“From there for nine days I was carried by ruinous winds
over the fish-bearing sea. On the tenth we came to the land
of the Lotus-Eaters where they eat the florid food.
There we disembarked to the shore and we drew water;
soon my companions made dinner around the swift ships.
But after we had shared the food and drink
I sent out companions to go and discover
whatever men there were who ate the fruit of the earth.
I chose two men and sent a herald as a third.
They went and met the Lotus-eating men.
The Lotus-Eaters didn’t bring any harm to my companions,
but they gave them their lotus to share.
Whoever ate the honey-sweet fruit of the lotus
no longer wished to report back or return home,
but just longed to stay there among the Lotus-eating men
to wait and pluck the lotus, forgetting his homecoming.”

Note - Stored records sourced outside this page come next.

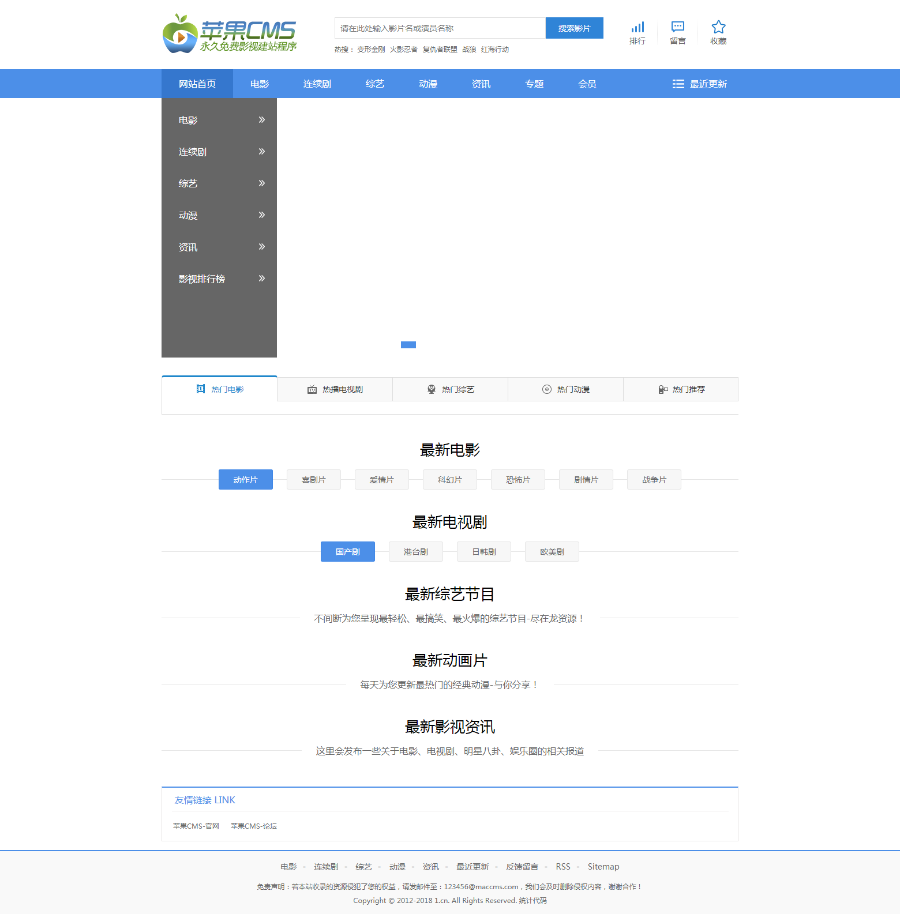Enable the 恐怖片 genre filter
900x914 pixels.
518,479
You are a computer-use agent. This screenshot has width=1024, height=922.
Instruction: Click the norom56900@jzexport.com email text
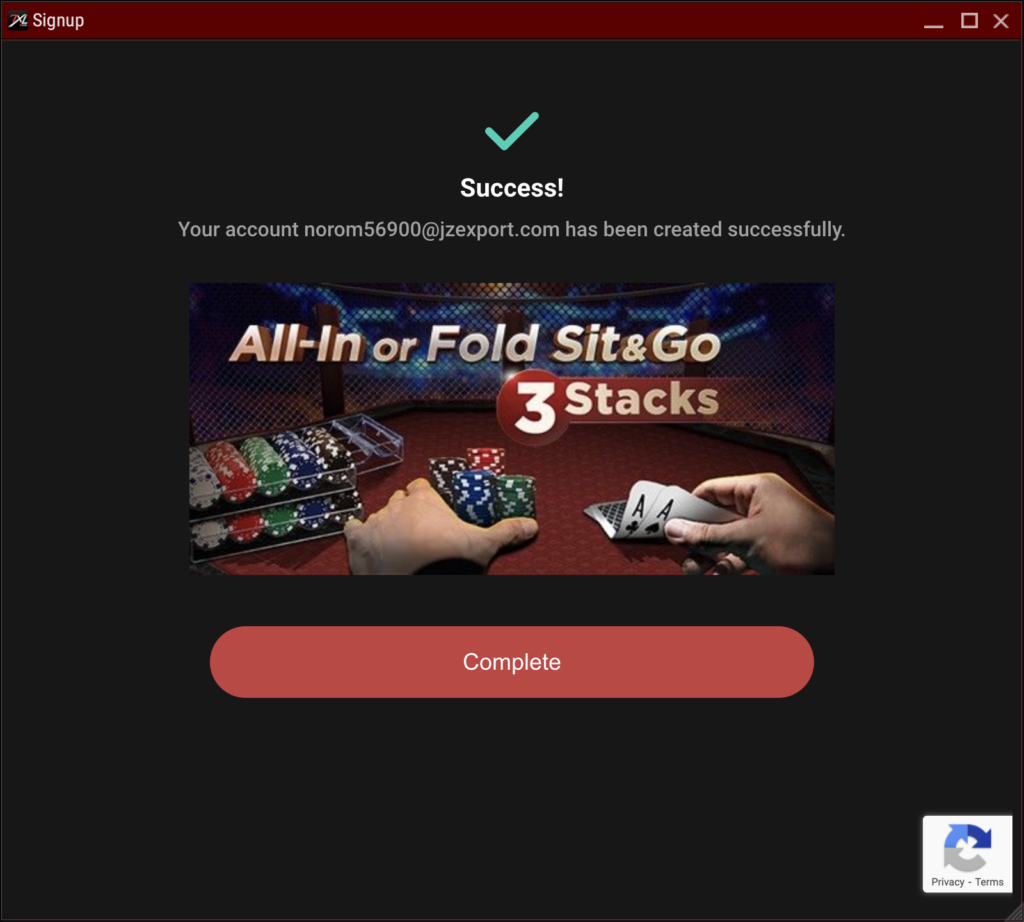pos(432,230)
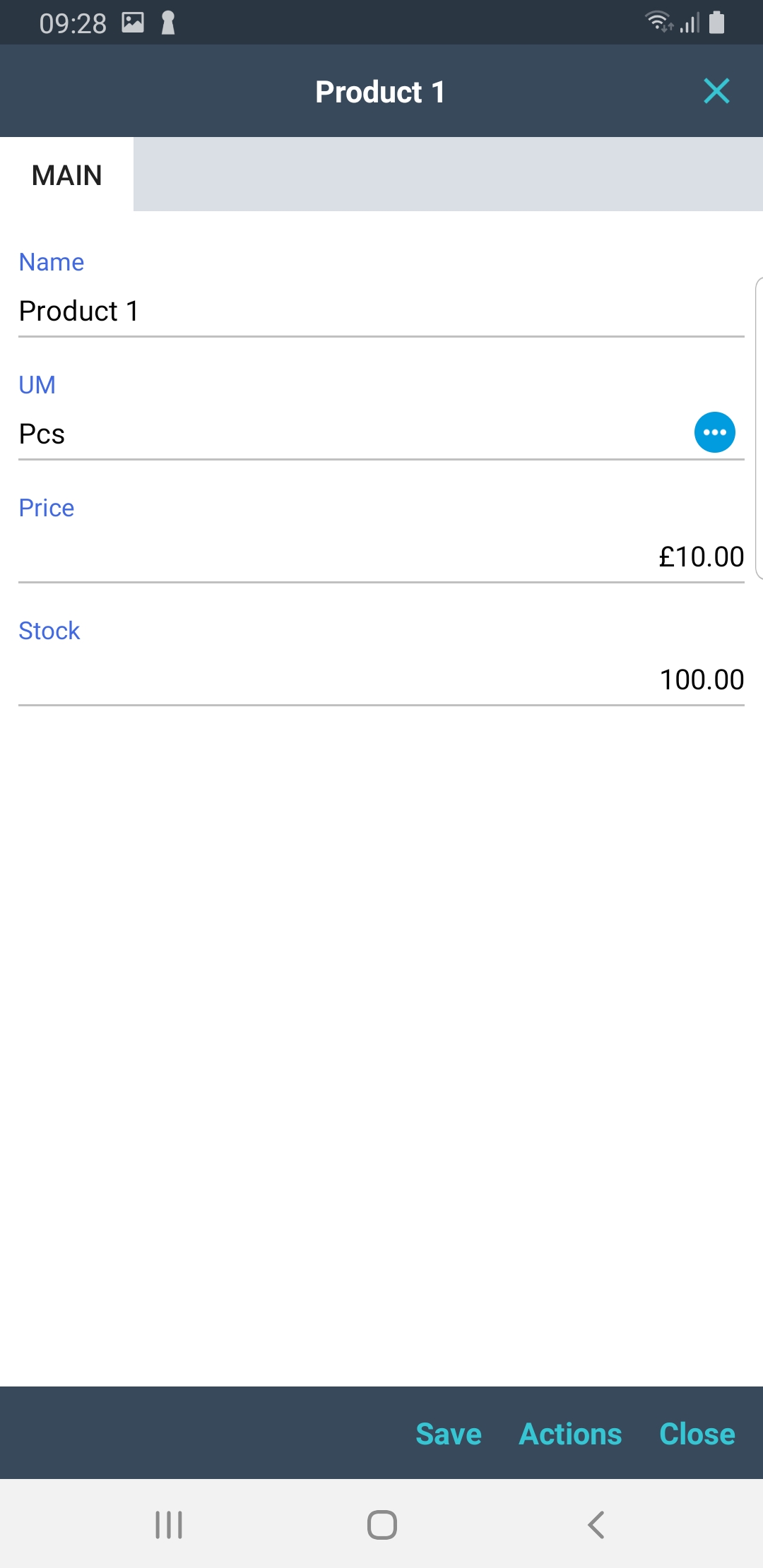Open the Actions menu

tap(570, 1434)
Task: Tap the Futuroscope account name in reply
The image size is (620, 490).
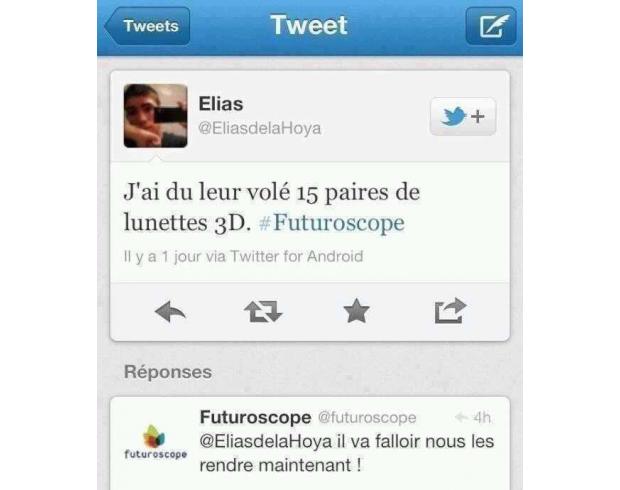Action: [255, 417]
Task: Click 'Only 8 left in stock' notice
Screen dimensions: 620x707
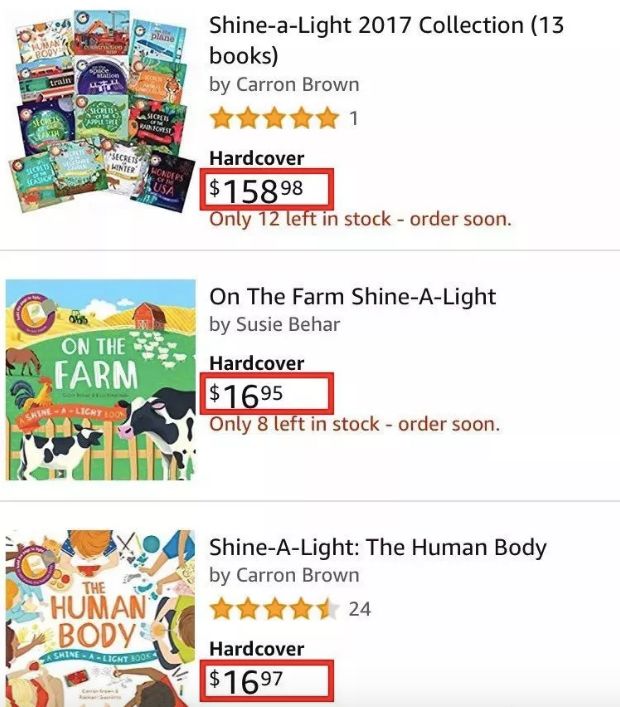Action: click(x=353, y=424)
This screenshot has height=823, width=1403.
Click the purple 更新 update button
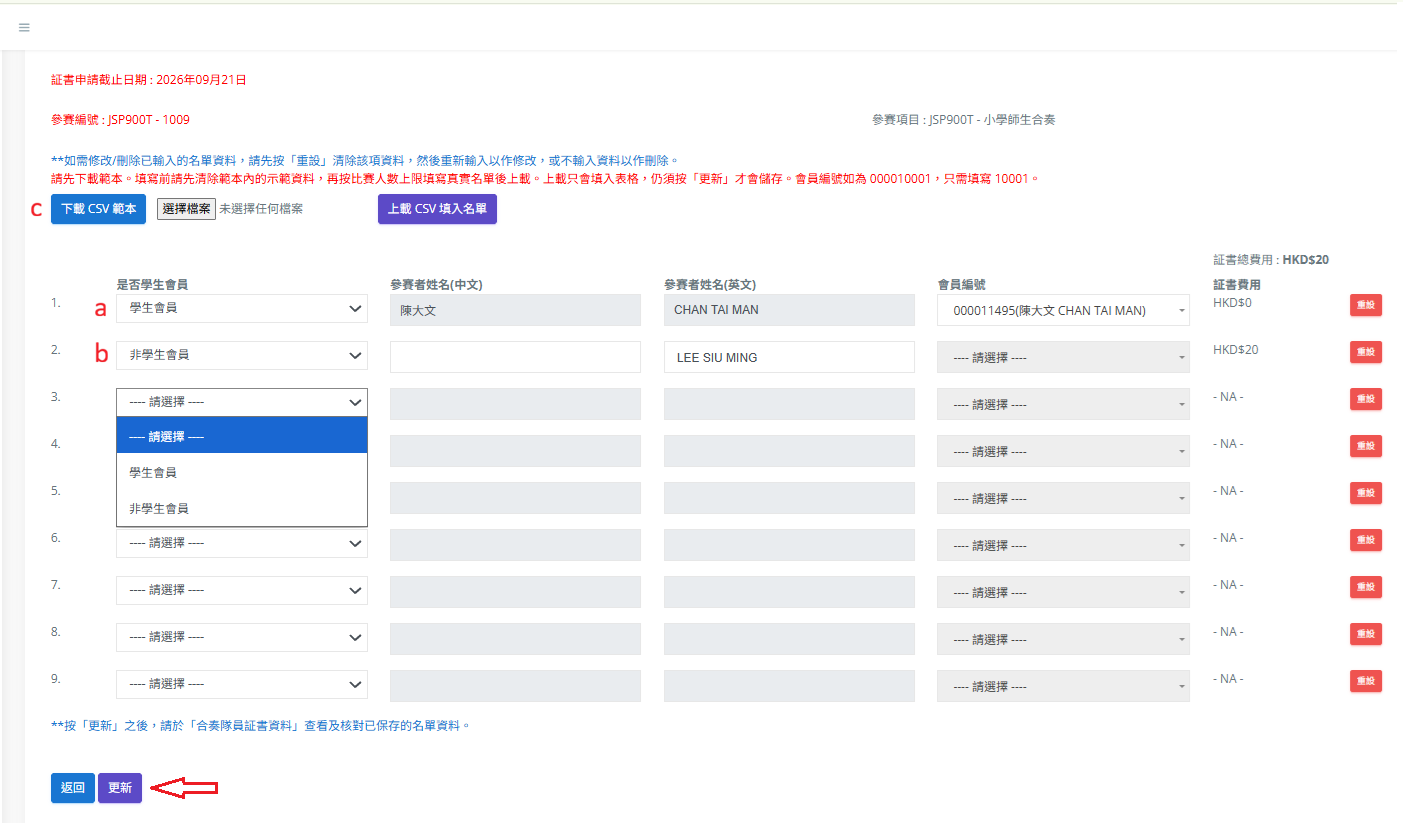pyautogui.click(x=120, y=788)
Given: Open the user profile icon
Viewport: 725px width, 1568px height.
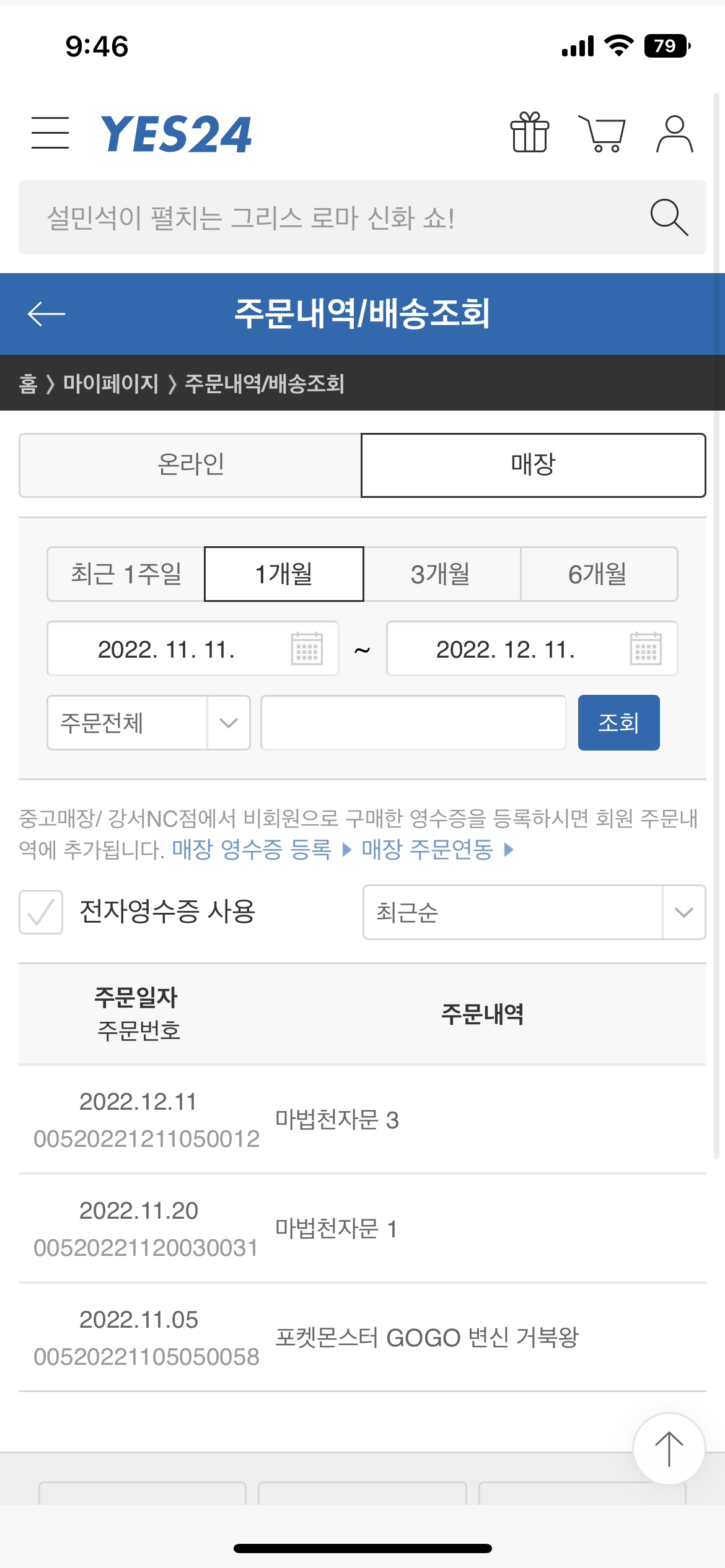Looking at the screenshot, I should coord(674,134).
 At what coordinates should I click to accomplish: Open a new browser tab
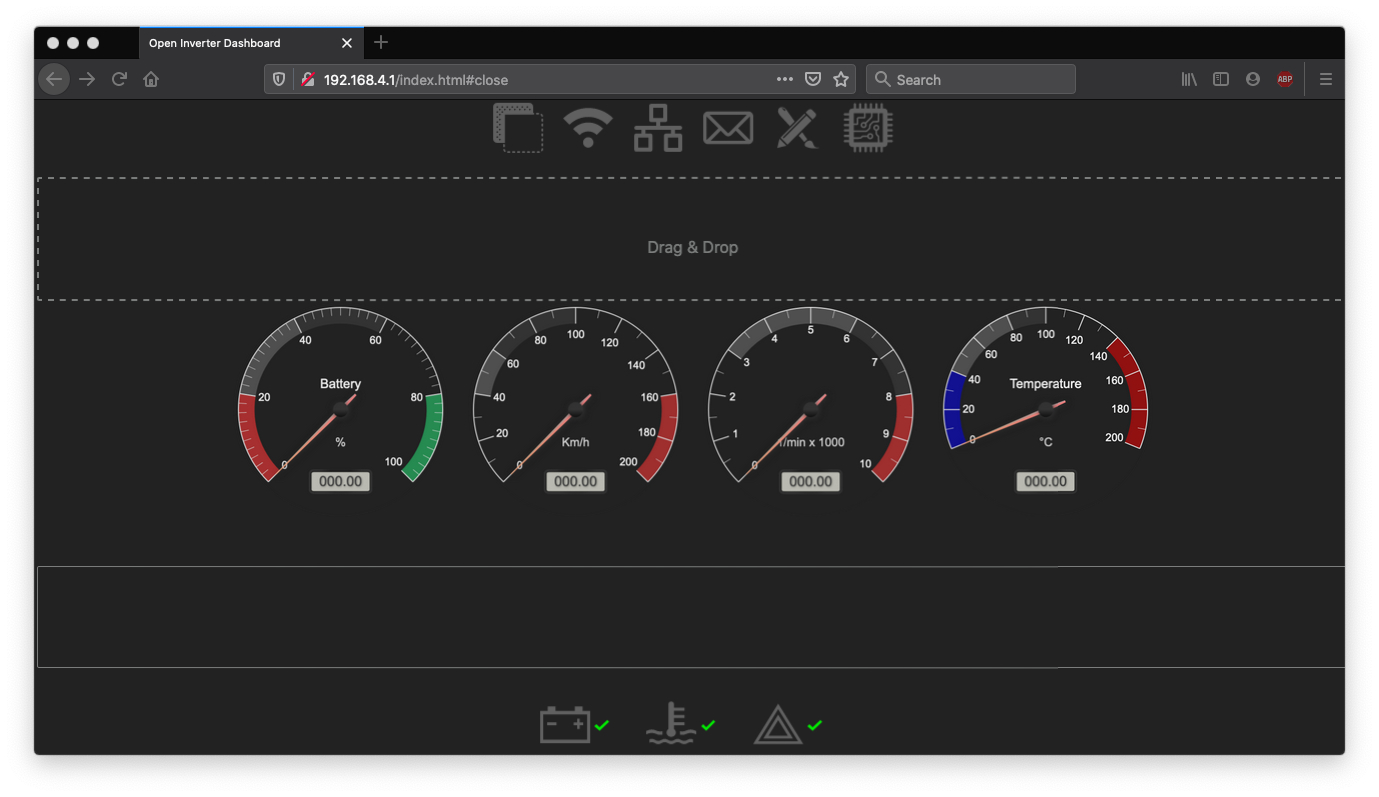tap(381, 43)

ἔνθεν δ’ ἐννῆμαρ φερόμην ὀλοοῖσ’ ἀνέμοισι
πόντον ἐπ’ ἰχθυόεντα• ἀτὰρ δεκάτῃ ἐπέβημεν
γαίης Λωτοφάγων, οἵ τ’ ἄνθινον εἶδαρ ἔδουσιν.
ἔνθα δ’ ἐπ’ ἠπείρου βῆμεν καὶ ἀφυσσάμεθ’ ὕδωρ,
αἶψα δὲ δεῖπνον ἕλοντο θοῇς παρὰ νηυσὶν ἑταῖροι.
αὐτὰρ ἐπεὶ σίτοιό τ’ ἐπασσάμεθ’ ἠδὲ ποτῆτος,
δὴ τότ’ ἐγὼν ἑτάρους προΐην πεύθεσθαι ἰόντας,
οἵ τινες ἀνέρες εἶεν ἐπὶ χθονὶ σῖτον ἔδοντες,
ἄνδρε δύω κρίνας, τρίτατον κήρυχ’ ἅμ’ ὀπάσσας.
οἱ δ’ αἶψ’ οἰχόμενοι μίγεν ἀνδράσι Λωτοφάγοισιν•
οὐδ’ ἄρα Λωτοφάγοι μήδονθ’ ἑτάροισιν ὄλεθρον
ἡμετέροισ’, ἀλλά σφι δόσαν λωτοῖο πάσασθαι.
τῶν δ’ ὅς τις λωτοῖο φάγοι μελιηδέα καρπόν,
οὐκέτ’ ἀπαγγεῖλαι πάλιν ἤθελεν οὐδὲ νέεσθαι,
ἀλλ’ αὐτοῦ βούλοντο μετ’ ἀνδράσι Λωτοφάγοισι
λωτὸν ἐρεπτόμενοι μενέμεν νόστου τε λαθέσθαι.
“…One could imagine the poet deciding that drugs, too, are a part of experience, and maybe one could learn even from them. And, that being granted, given the poem’s frequent points of contact with a drug culture of some kind, it is not altogether implausible that in book 11 the poet conducts his hero on a hallucinogenic trip to the Underworld precisely when and where it will do him the most good. But only then, and for very special reasons, does it earn something like his grudging respect”
-Douglas J. Stewart. The Disguised Guest. 1976, 212.
Stewart makes this conclusion after analyzing drug use in the Odyssey:nepenthe in Sparta (administered to wine by Helen; compared by some to opiates); Lotus (book nine, he calls it “cannabis-like”); Circe’s drug (like LSD, according to Stewart) and Hermes’ antidote moly (book 10); dangerous wine (Polyphemos and Elpenor are undone); The Underworld “trip” (which Stewart suggests might be viewed as a grand hallucination which “shows signs of having been a drug experience,” 208).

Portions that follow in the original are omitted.